No less than six Cabinet ministers stood in the foyer of the House of Commons yesterday to announce sweeping reviews of key environmental laws. The details are not clear yet – in fact, the government has (perhaps wisely) asked for public input before it finalizes the review processes – but it is clear that there is an opportunity to not only undo the damage that the Harper government had done to environmental assessment and the protection of fish and fish habitat, but to go much further and fundamentally change our approach to environmental planning and industrial development.
The federal government has announced that the Fisheries Act and the Navigation Protection Act will be reviewed by the relevant Parliamentary Committees once Parliament resumes sitting on September 19, while the Canadian Environmental Assessment Act and the National Energy Board Act will be reviewed by independent panels. The various reviews will have to be coordinated, since these laws are quite closely related. The ministries involved are:
- Fisheries and Oceans
- Environment and Climate Change
- Science and Innovation
- Indigenous and Northern Affairs
- Natural Resources
Perhaps wisely, the government did not announce the panels themselves, but rather opened a 30-day consultation with the public before it makes any final determinations on the panels’ mandates and membership. Comments will be accepted at http://canada.ca/environmentalreviews until July 20. Once they have been named, both expert panels will travel the country and “consult broadly with Indigenous peoples and the public,” reporting back in early 2017. Their recommendations will then feed into the legislative process, as new legislation will have to be drafted and reviewed before becoming law – before the next federal election in 2019.
In addition, the panel reviewing the Canadian Environmental Assessment Act will receive advice from an expert “multi-interest advisory committee” made up of Indigenous, industry, and environmental group representatives.
Thirty years after the Brundtland Commission report, decision-makers in government and industry still struggle with the concept of sustainability – but reality has overtaken them; green economies are quietly leaving extraction and exploitation behind. While business leaders and politicians still talk about ‘trading off’ jobs and the environment in destructive development, more jobs are being created in more sustainable fields like alternative energy, where economic development actually helps the environment. We finally have an opportunity to catch up, and build an environmental assessment framework based on sustainability rather than just ‘managing and mitigating’ environmental destruction and human harm – a “next generation” of environmental assessment, or better yet, sustainability assessment.

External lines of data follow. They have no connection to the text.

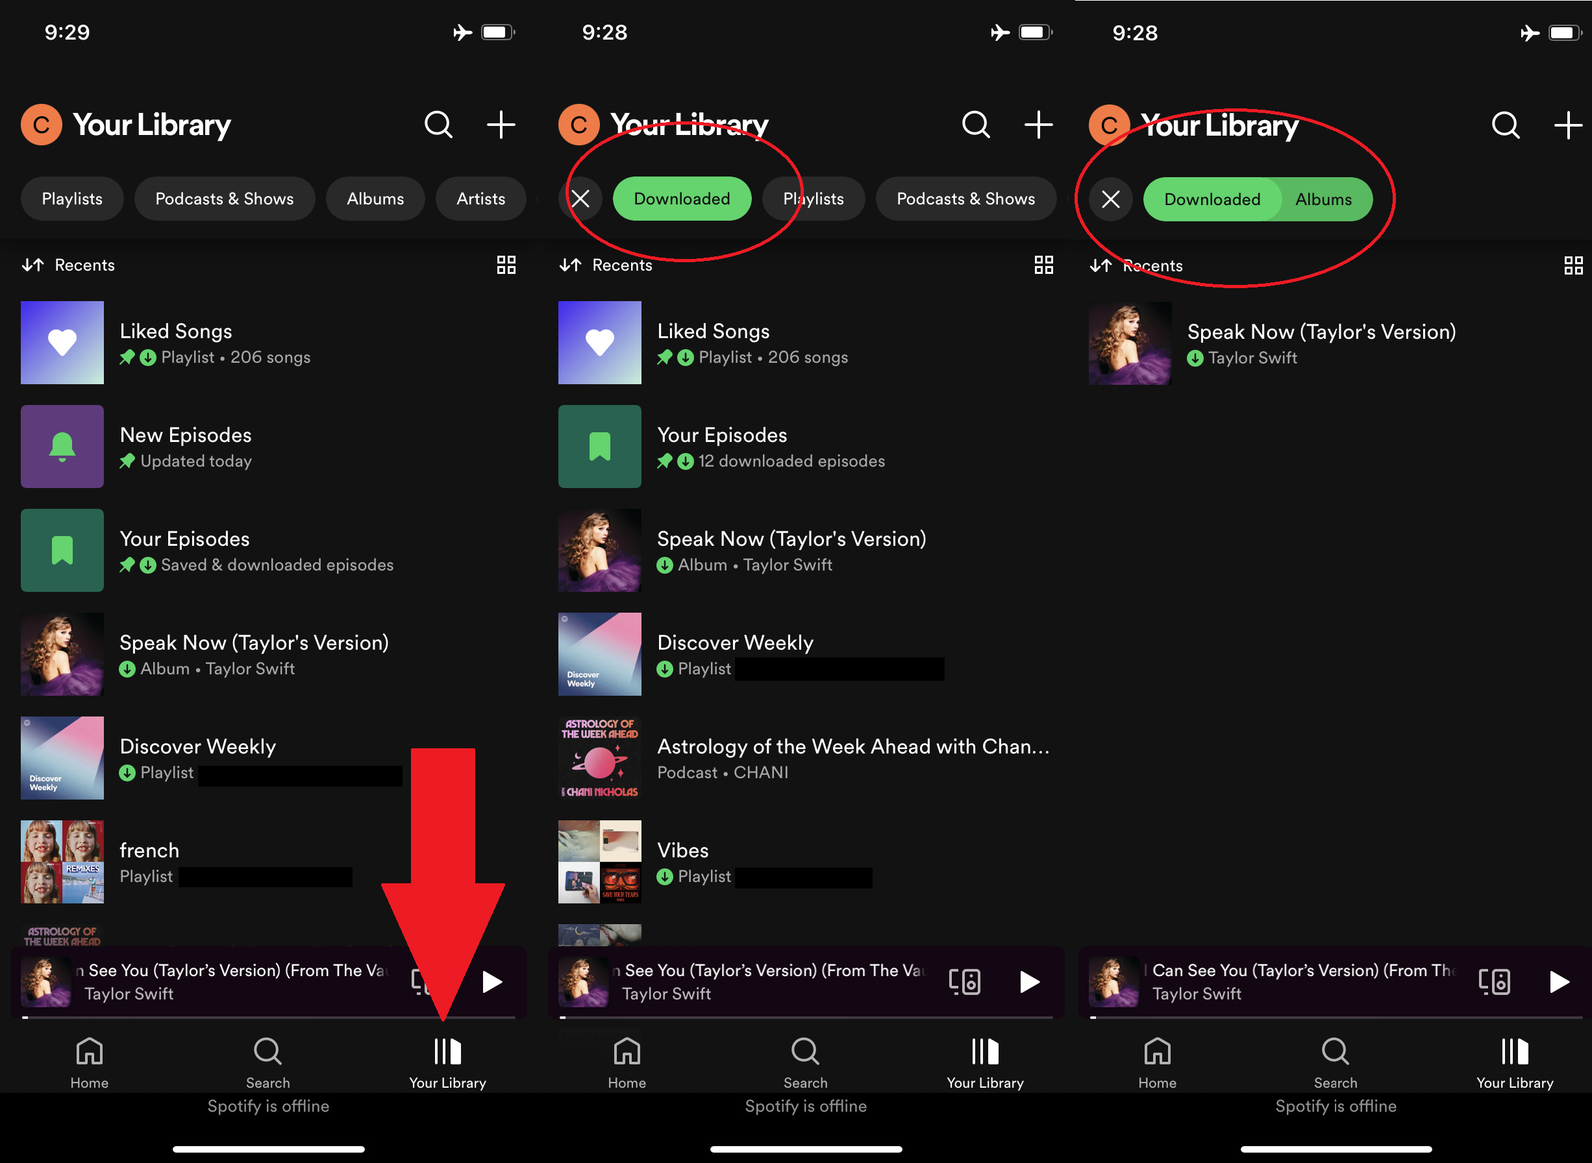This screenshot has width=1592, height=1163.
Task: Clear active filters with the X icon
Action: 580,199

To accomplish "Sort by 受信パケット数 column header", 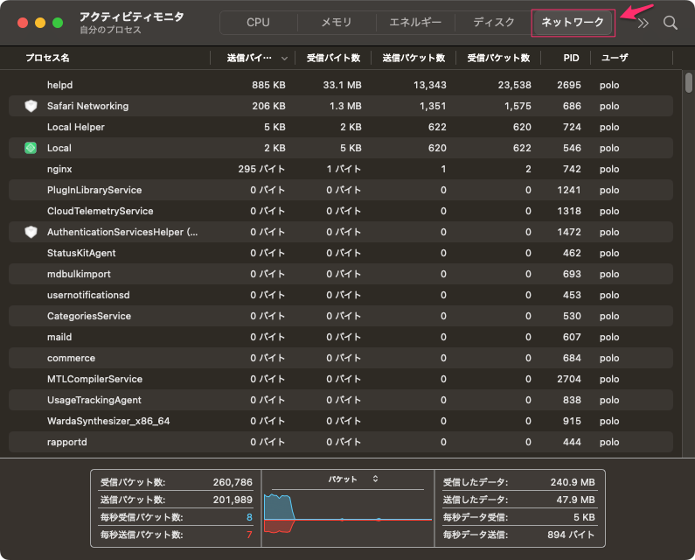I will click(498, 58).
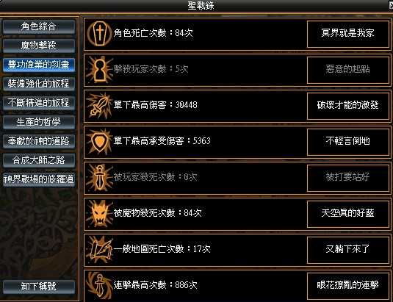Click the coffin icon for character deaths
The image size is (393, 302).
[99, 34]
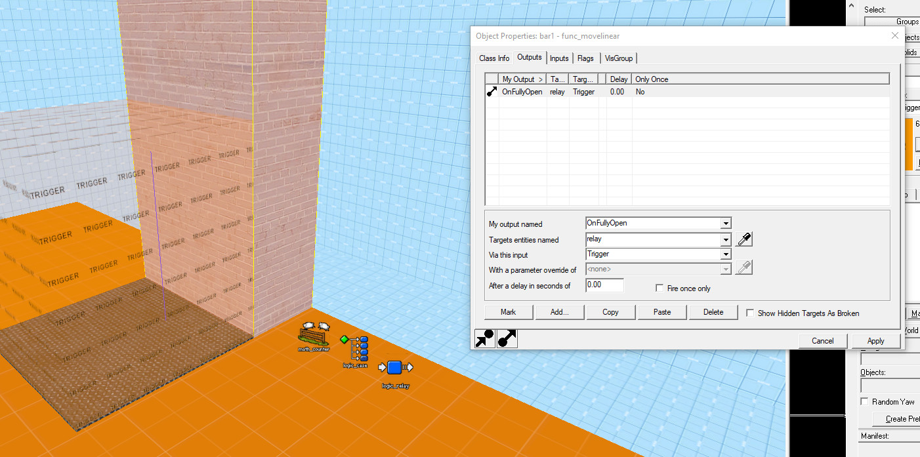This screenshot has height=457, width=920.
Task: Apply the object property changes
Action: click(875, 340)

We’re obviously excited about this possibility, but we’re also very concerned that this opportunity not be lost – or stolen by industry groups focused only on short term profit, who still have massive political clout. The review process has to reflect the incredible advances in the theory and practice of environmental and social impact assessment over the past couple of decades, but it also has to respond to the very real concerns of the public. It also has to acknowledge the place of Indigenous peoples in implementing their own decision-making processes under their sovereign right to free, prior, informed consent, recognised by the federal government through the United Nations Declaration on Indigenous Peoples.
We’re also deeply concerned that the government is essentially allowing the status quo to continue until new legislation is in place. No projects will be deferred, and the “interim measures” that the federal government introduced in January for pipeline reviews have been panned as inadequate, unclear, and unaccountable. While Elizabeth May has pressed to simply repeal the Conservatives’ 2012 Bills C-38 and C-45, this would have thrown work on the reviews back to agencies like the Department of Fisheries and Oceans that no longer have the staff expertise and capacity to do it – also thanks in large part to the previous Conservative government. Nonetheless, if the government is serious about “rebuilding trust” in the process, it will have to take a much more cautious approach. It may seem to add dreaded “uncertainty” for proponents and investors, but let’s be honest – there’s precious little certainty already, whether in the markets and project finance, or in getting government approvals that aren’t worth the paper they’re printed on.
Even industry proponents who quite like the existing system have recognised it doesn’t work – they can get permits to build their projects, all right, but they can’t get a “social licence” because the public and Indigenous peoples, having been essentially cut out of the review process, won’t allow them to proceed, whether by legal action – or direct action.
There are some very obvious basic steps that need to be taken, such as getting the National Energy Board and the Canadian Nuclear Safety Commission out of the business of doing public reviews, which they clearly can’t do, and focus on doing whatever it is that they’re good at. (On the other hand, they both suffer from incompetence and industry capture, so maybe they should just focus on learning how to do basic regulation.)
But we have before us something much bigger. Whether for the sake of public credibility, scientific integrity, or respectful relations with Indigenous peoples, an ambitious and visionary redefinition of environmental impact assessment for Canada is more than an opportunity at this point. It is a necessity.